On October 9, 2025, FinCEN in conjunction with the Joint Agencies, released four new SAR related FAQs. The overall theme of the press release and FAQs is to provide clarification so BSA/AML/CFT and Fraud related employees can better use time and resources to provide law enforcement with highly valuable information via SARs and to de-emphasize SARs that may be less valuable. This all sounds great as many BSA/AML/CFT and Fraud departments are understaffed, overstretched, and running from one fire to another. However, these FAQs seem to provide more confusion than relief as no laws, regulations, or the FFIEC BSA/AML Examination Manual have been changed to correspond to these FAQs. I can foresee that these FAQs will be used to argue against resources, staffing, and wise SAR filing. Please encourage management to read this blog and the FAQs in their entirety as the headlines are deceiving. The opening paragraph of the FAQ even states, “The answers to these FAQs do not alter existing BSA legal or regulatory requirements or establish new supervisory expectations.”  Let’s look at each of the FAQs. We have restated the FAQs below with our commentary provided for each.  
 
Question 1: SAR Filings for Potential Structuring-related Activity
Is a financial institution required to file a SAR for a transaction or a series of transactions with a value at or near the currency transaction reporting (CTR) threshold (i.e., over $10,000) absent information that the transaction or series of transactions is designed to evade BSA reporting requirements?
No. The mere presence of a transaction or series of transactions by or on behalf of the same person at or near the $10,000 CTR threshold is not information sufficient to require the filing of a SAR. Financial institutions are only required to file a SAR if the institution knows, suspects, or has reason to suspect that the transaction or series of transactions are designed to evade CTR reporting requirements. Absent this knowledge, suspicion, or reason to suspect, financial institutions are not required to file a SAR.

A financial institution is required to file a SAR for a transaction conducted or attempted by, at, or through the institution if it involves or aggregates at least $5,000 in funds or other assets and the institution knows, suspects, or has reason to suspect that, among other criteria, the transaction is designed to evade any BSA reporting requirement.

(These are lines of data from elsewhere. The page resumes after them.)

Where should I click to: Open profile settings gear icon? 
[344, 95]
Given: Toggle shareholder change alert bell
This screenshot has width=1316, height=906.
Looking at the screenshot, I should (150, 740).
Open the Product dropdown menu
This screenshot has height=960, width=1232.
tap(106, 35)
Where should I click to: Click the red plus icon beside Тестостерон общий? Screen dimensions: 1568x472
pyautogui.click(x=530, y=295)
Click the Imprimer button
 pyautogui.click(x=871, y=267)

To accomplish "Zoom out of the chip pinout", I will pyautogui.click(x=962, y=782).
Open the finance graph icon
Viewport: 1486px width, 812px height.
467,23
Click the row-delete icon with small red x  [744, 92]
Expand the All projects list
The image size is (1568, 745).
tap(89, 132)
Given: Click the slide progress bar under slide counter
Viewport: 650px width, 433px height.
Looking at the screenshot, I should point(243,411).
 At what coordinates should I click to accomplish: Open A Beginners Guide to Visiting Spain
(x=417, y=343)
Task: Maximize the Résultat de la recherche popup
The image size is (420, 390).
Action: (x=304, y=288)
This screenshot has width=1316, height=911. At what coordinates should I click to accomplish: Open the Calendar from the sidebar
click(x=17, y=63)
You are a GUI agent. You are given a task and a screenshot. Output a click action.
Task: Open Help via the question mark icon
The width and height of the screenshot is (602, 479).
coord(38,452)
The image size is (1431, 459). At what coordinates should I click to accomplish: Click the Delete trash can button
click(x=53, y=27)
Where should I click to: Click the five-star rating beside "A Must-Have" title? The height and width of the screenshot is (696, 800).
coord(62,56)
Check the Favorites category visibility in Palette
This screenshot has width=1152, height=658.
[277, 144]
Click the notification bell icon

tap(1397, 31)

This includes transactions designed to evade the requirement that a financial institution file a CTR for one or more transactions in currency by, through, or to the institution, by or on behalf of any person, and that result in either cash in or cash out totaling more than $10,000 during any one business day.

Attempting to evade CTR reporting requirements—known as structuring—may be indicative of underlying illegal activity and is unlawful under the BSA. Under FinCEN’s regulations, structuring is defined as a person, acting alone, or in conjunction with, or on behalf of, other persons, conducting or attempting to conduct one or more transactions in currency, in any amount, at one or more financial institutions, on one or more days, in any manner, for the purpose of evading CTR reporting requirements.  “In any manner” includes, but is not limited to, the breaking down of a single sum of currency exceeding $10,000 into smaller sums, including sums at or below $10,000, or the conduct of a transaction, or series of currency transactions, at or below $10,000.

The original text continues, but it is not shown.